:: 抜粋本文 ::
▬▬▬▬▬▬▬▬▬▬

ボーイング社は同社が生産するF-15およびF/A-18両戦闘機に使用する重要部品の生産をGKNエアロスペースに委託しており、特に「スーパープラスチック」と「飛行制御面」の2つは両機を生産する上で必要不可欠な部品になる。ボーイング社は2001年以来、20年以上に渡って同社一社にこれらの部品を依存している。しかし、GKNは2024年末までにミズーリ州ヘーゼルウッドにある工場を閉鎖する予定で、これにより部品供給がストップしボーイングは両戦闘機の生産を継続できなくなる恐れがある。
ミリレポより
何をやっているのやら。
実際、ボーイング社自身も技術者不足で生産性が落ち、開発力も低下している中で、下請け企業にまで気を配っている余裕がない状況でもある。
これ、F-15だけでなくF-16にも言えることで、結局、アメリカは戦闘機用の部品を製造する能力が細っているので、生産に四苦八苦している。トランプ氏も兵器製造には余り積極的じゃ無いんだな、製造業の復活をあれだけ目指しているのに。
とまあ、そんなわけで、性能的にはかなり優れているF-16VやF-15EX、そして最新のF-35も含めて、どこもかしこもアメリカ製造業の根本的な問題が立ちふさがっている状況なのだ。それなのに、世界中からの引き合いが凄いというから、目も当てられない。
日本の航空自衛隊が採用したF-35
というわけで、コメントいただいたところにようやく到達するわけなのだけれど、実は日本がF-35を次期戦闘機に選ぶ際に、随分と葛藤があった。結果的には、圧倒的な大差でF-35Aの能力の高さを評価して採用に至ったのだけれど、第4次F-Xが開始したのが平成20年(2008年)で、散々揉めた末に平成23年:2011年12月にF-35の採用を決定した。
本当はF-22戦闘機が欲しかったのだけれど、結局、アメリカ空軍もF-22戦闘機を持て余して生産ラインを閉じちゃった。
この時に、F-2戦闘機の生産ラインを再び立ち上げて、近代化したものを新造する話もあって、後から考えるとコレが一番良かったような気もするんだけど、当時はメリットが薄かったと判断されたんだよね。

▬▬▬▬▬▬▬▬▬▬

:: 抽出データ ::

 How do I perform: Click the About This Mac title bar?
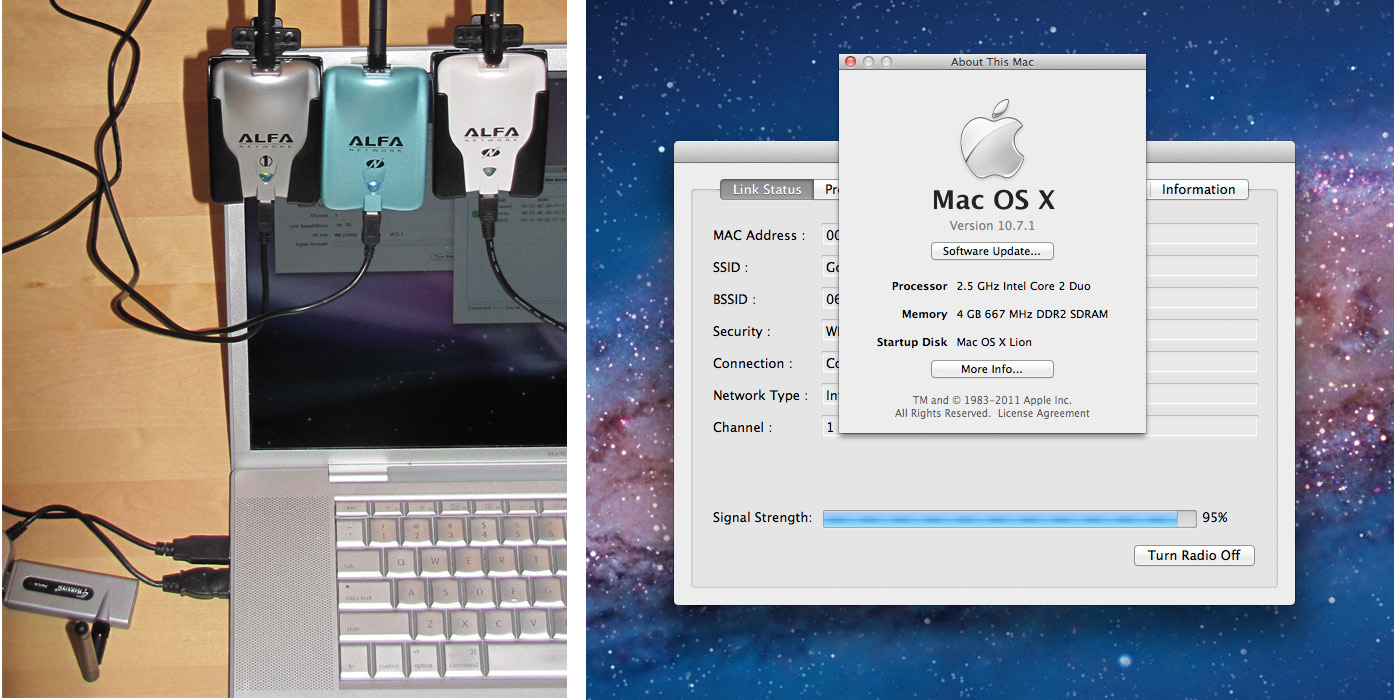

▬▬▬▬▬▬▬▬▬▬

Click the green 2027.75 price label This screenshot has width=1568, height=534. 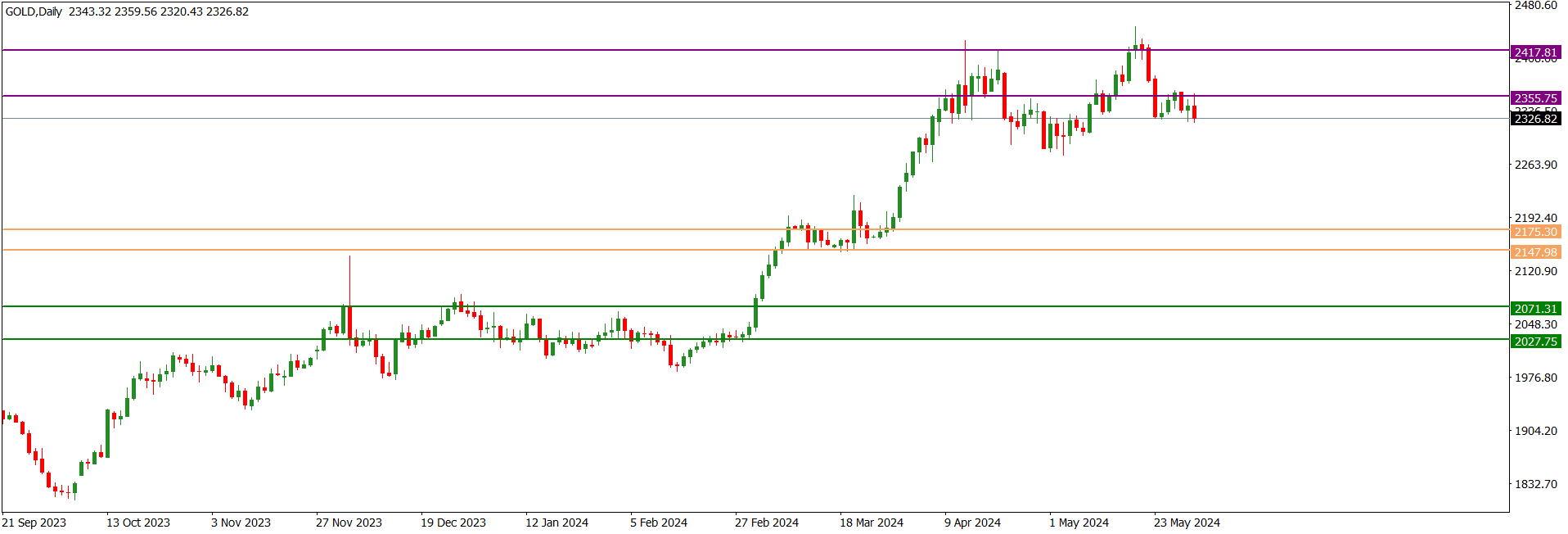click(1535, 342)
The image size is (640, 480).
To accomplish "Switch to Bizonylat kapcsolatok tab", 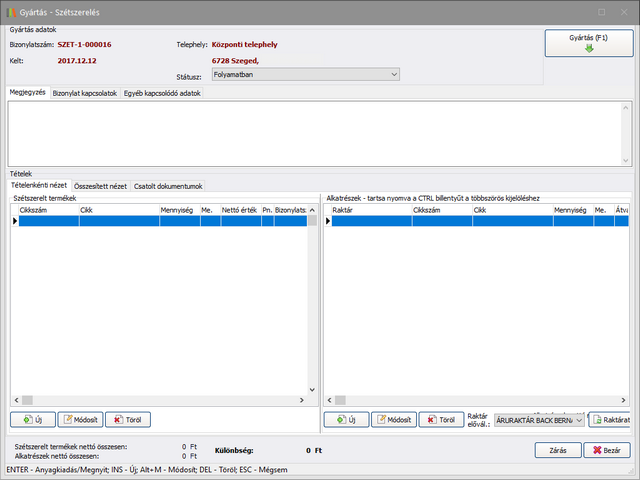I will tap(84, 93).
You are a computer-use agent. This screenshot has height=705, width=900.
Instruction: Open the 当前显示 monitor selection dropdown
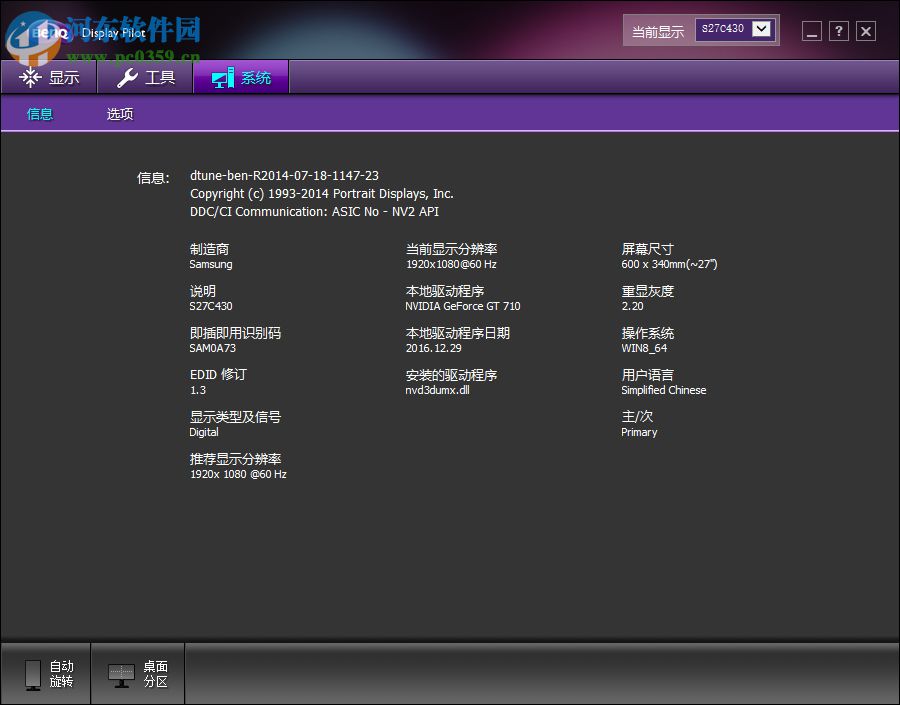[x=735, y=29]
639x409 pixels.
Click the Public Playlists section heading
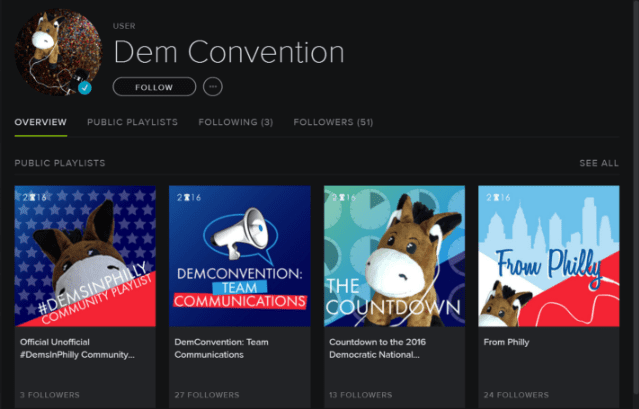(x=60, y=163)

▬▬▬▬▬▬▬▬▬▬

:: 作業の指示 ::
a: 戦闘機生産についての文章に照らして、次の(i)〜(iii)が本文と合っているかを判断し、それぞれ「はい」か「いいえ」で答え、決め手となる本文の語句をそのまま引用すること。
(i) ボーイング社は2001年以来、部品をGKNエアロスペース一社に依存している。
(ii) GKNはミズーリ州ヘーゼルウッドの工場を2025年末までに閉鎖する予定だ。
(iii) 日本は2011年12月にF-35の採用を決定した。
b: 戦闘機生産についての文章を、最後の文の後から書き継ぐこと。

:: 最終結果 ::
a:
(i) はい。「ボーイング社は2001年以来、20年以上に渡って同社一社にこれらの部品を依存している。」
(ii) いいえ。「GKNは2024年末までにミズーリ州ヘーゼルウッドにある工場を閉鎖する予定で」
(iii) はい。「散々揉めた末に平成23年:2011年12月にF-35の採用を決定した。」

b:
F-35Aも確かに優れた戦闘機なんだけど、言っちゃあアレだが未だ運用面で覚束ない部分が多いんだよね……。未だに、スクランブルに使うには問題があると言われている始末。
F-35戦闘機は「コスト高いし稼働率悪い!!」米国防省が名指し批判 どうしてこうなった!?
2023.11.02
アメリカ国防総省の国防契約管理局(GAO)は2023年9月末、F-35「ライトニング II」戦闘機の品質問題に関する報告書を公開しました。
報告書での最大の懸念材料は同機のメンテナンスに関してで、このままの状態を続けると、F-35の即応性に悪影響を及ぼすとしています。2023年3月の時点でアメリカ軍におけるF-35の稼働率は約55%、計画目標を大きく下回っていると指摘。その一因として、ステルス機のためデリケートな部分が多い同機を軍内で整備・修理できず、先端技術を扱う業者に依存していることが多いためとしました。
乗りものニュースより
アメリカ国防総省すらこんな指摘をする始末である。それでも潜在能力は目を見張るモノがあるんだけど、数を揃えるのがなかなか。
GCAPは未だ
でまあ、こんな状態でかつ、アメリカが「次の戦闘機の開発はしない」と明言してたこともあって、日本はついに重い腰を上げた。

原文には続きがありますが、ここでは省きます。